:: Exercise requirements ::
In the calculator source code, which programs does the calibration depend on?

:: Page excerpt ::
Source code for desietc.calculator

"""High-level calculator for online exposure-time forecasts.
"""
from __future__ import print_function, division

import numpy as np

import scipy.interpolate

import sklearn.gaussian_process


[docs]class Calculator(object):
    """Create a new calculator object for a single spectrograph exposure.

    Model the time-evolution of independent signal and background rate
    estimators, and use models to forecast the currently acheived signal-to-
    noise ratio (SNR) and the remaining exposure time.

    Register updates to the estimated signal and background rates using
    :meth:`update_signal` and :meth:`update_background`, respectively. The
    model is initialized with an initial guess at these rates which is
    gradually replaced by actual rate updates.  The signal and background
    rate estimates are assumed to be statistically independent.

    Use :meth:`will_timeout`, :meth:`get_snr_now` and :meth:`get_remaining` to
    query the latest models.

    The target SNR is calculated as :math:`S/\sqrt(S+B)` where
    :math:`S = \\alpha s` and :math:`B = \\beta b` are calibrated versions of
    the estimates :math:`s` and :math:`b` passed to :meth:`update_signal` and
    :meth:`update_background`.  The dimensions of :math:`a`, :math:`b`,
    :math:`\\alpha`, and :math:`\\beta` are arbitrary, but the combinations
    :math:`S = \\alpha s` and :math:`B = \\beta b` must be dimensionless and
    scaled appropriately to have counting statistics.

    The calibration constants :math:`\\alpha`, and :math:`\\beta` can have
    associated errors, :math:`\\sigma_{\\alpha}` and :math:`\\sigma_{\\beta}`
    that are propagated to SNR estimates. In general, the calibration depends
    on the program (DARK, GRAY, BRIGHT) and can be refined by comparing this
    object's predictions with the pipeline outputs from previous
    spetrograph exposures.

    Parameters
    ----------
    alpha : float
        Constant conversion factor from raw signal rate to fiducial target
        signal rate. Must be > 0.
    dalpha : float
        Error on alpha. Must be > 0.
    beta : float
        Constant conversion factor from raw signal rate to fiducial target
        signal rate. Must be > 0.
    dbeta : float
        Error on beta. Must be > 0.
    sig0 : float
        Prior on raw (uncalibrated) signal rate. Must be > 0.
    dsig0 : float
        One sigma error on ``sig0``.  Must be > 0.
    tcorr_sig : float
        Correlation time for changes in signal rate. Acts as a prior on
        how rapidly the signal rate changes. Must be > 0.
    bg0 : float
        Prior on raw (uncalibrated) background rate. Must be > 0.

:: Material provided ::
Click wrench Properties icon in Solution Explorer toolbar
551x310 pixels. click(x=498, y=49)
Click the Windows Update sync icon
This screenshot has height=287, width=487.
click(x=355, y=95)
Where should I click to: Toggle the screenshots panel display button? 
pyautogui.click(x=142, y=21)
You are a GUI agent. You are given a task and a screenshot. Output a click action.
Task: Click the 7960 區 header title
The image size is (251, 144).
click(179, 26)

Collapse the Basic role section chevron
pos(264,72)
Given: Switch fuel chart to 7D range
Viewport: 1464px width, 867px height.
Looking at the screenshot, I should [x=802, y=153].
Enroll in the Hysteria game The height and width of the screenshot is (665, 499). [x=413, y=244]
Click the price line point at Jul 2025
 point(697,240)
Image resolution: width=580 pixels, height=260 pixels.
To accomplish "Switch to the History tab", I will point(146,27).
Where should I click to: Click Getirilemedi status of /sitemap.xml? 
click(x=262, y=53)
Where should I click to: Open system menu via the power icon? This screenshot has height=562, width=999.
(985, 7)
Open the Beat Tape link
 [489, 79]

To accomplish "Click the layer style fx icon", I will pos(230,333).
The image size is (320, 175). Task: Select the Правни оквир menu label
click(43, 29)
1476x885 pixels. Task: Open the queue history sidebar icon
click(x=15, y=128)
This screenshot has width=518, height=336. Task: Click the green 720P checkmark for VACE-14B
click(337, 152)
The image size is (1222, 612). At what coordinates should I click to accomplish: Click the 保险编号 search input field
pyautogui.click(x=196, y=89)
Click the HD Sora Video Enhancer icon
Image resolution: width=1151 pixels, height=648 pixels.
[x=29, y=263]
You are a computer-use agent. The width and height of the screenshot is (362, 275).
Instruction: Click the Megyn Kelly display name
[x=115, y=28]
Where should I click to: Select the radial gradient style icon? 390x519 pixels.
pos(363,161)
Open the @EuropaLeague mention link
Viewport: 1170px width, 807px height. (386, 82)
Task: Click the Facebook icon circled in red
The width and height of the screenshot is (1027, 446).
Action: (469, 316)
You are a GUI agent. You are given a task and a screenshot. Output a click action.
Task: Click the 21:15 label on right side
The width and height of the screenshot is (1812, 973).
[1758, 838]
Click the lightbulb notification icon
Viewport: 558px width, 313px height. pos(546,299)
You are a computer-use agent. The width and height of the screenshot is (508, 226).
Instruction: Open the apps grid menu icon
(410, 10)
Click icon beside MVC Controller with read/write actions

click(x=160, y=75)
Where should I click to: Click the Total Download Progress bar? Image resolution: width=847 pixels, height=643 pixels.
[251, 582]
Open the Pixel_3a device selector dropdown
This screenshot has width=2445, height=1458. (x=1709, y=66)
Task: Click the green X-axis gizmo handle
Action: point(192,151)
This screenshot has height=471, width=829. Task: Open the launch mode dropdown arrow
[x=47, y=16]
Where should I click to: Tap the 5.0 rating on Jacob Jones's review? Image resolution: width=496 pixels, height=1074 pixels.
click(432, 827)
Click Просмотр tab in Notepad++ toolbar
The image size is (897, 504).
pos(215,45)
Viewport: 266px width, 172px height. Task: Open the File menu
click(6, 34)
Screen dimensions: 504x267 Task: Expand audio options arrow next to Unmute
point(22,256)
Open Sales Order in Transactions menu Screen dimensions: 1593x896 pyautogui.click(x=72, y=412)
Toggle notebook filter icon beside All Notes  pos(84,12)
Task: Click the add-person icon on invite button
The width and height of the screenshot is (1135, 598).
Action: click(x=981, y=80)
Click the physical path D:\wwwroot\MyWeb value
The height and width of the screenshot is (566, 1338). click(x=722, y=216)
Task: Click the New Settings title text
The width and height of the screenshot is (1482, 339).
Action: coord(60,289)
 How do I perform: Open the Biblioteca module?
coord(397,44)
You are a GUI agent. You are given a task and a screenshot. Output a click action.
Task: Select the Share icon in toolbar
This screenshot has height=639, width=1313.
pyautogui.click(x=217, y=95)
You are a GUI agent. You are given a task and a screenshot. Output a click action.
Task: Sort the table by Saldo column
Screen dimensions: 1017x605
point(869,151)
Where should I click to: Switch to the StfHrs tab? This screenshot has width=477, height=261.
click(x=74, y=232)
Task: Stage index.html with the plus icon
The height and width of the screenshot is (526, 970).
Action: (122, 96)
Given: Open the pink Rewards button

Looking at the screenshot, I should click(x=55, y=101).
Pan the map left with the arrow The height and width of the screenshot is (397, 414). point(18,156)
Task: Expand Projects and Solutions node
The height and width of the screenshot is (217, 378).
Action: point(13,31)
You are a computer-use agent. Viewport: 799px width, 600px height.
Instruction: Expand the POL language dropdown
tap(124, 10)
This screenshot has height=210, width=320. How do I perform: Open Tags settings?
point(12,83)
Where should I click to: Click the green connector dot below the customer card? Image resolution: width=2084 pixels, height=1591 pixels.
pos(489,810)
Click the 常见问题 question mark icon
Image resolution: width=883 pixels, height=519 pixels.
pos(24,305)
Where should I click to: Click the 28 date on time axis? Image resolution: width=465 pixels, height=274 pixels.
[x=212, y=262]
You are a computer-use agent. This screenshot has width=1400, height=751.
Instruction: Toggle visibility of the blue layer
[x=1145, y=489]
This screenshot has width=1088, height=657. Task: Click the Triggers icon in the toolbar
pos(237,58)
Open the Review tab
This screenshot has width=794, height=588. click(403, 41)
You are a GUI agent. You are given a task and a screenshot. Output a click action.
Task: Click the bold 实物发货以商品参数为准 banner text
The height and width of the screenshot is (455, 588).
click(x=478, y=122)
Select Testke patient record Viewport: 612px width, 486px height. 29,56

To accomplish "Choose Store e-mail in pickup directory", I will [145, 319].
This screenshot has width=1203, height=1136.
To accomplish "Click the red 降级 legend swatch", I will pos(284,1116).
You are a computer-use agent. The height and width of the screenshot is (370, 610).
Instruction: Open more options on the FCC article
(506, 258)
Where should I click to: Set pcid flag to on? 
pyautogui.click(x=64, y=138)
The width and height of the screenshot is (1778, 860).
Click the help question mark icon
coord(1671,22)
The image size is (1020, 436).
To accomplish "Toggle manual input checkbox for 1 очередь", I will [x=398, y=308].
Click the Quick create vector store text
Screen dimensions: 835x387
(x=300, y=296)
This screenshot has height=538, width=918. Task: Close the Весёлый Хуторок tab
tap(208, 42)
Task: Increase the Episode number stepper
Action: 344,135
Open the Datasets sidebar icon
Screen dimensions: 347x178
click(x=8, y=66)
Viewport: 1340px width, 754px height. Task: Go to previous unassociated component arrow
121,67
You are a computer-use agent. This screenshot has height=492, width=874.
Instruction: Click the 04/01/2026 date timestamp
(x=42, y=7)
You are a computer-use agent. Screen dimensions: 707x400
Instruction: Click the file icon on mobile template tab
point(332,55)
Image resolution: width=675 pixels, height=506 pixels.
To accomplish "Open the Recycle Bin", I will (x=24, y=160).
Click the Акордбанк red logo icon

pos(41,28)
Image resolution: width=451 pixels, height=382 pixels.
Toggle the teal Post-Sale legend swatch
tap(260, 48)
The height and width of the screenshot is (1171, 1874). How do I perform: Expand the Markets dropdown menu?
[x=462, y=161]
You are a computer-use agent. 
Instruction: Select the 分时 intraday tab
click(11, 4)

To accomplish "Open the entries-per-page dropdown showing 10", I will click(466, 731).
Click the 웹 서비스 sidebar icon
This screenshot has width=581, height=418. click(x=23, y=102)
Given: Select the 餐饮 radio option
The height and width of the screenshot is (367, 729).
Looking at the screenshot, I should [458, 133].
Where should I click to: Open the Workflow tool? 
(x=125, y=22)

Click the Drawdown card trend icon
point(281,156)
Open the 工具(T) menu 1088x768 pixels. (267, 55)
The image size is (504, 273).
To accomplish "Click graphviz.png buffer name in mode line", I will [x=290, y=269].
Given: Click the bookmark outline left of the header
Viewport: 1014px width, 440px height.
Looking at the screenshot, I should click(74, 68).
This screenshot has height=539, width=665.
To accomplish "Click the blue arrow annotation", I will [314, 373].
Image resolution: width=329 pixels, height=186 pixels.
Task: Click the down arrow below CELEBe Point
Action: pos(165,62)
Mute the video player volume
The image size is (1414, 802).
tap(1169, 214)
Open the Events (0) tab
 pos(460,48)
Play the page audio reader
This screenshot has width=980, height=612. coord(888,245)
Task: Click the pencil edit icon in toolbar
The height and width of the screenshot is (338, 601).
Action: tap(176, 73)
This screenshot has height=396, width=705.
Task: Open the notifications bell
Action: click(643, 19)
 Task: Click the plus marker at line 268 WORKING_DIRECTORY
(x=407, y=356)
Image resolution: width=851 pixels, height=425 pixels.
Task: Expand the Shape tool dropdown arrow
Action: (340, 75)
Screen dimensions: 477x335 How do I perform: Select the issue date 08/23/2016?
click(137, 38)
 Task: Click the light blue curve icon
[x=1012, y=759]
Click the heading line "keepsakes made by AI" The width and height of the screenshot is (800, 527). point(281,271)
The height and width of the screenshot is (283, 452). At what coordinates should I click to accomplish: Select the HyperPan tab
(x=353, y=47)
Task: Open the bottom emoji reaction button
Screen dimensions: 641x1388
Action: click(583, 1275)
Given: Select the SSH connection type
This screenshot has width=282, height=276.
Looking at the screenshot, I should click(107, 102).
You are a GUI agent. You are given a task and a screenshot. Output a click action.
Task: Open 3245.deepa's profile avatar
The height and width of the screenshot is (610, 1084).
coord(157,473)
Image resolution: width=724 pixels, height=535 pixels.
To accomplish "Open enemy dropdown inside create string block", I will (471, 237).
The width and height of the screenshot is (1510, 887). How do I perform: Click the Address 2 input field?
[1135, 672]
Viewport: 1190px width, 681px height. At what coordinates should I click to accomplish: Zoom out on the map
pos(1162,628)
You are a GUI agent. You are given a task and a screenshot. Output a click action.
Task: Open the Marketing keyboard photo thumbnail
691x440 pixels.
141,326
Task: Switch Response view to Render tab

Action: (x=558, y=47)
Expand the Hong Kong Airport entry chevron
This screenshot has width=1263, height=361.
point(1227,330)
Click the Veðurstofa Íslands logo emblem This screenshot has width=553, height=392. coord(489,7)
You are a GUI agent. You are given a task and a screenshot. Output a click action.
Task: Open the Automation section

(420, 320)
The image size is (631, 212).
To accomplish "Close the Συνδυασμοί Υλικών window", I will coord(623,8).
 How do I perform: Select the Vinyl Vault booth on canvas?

:: Task response ::
DARK, GRAY, and BRIGHT.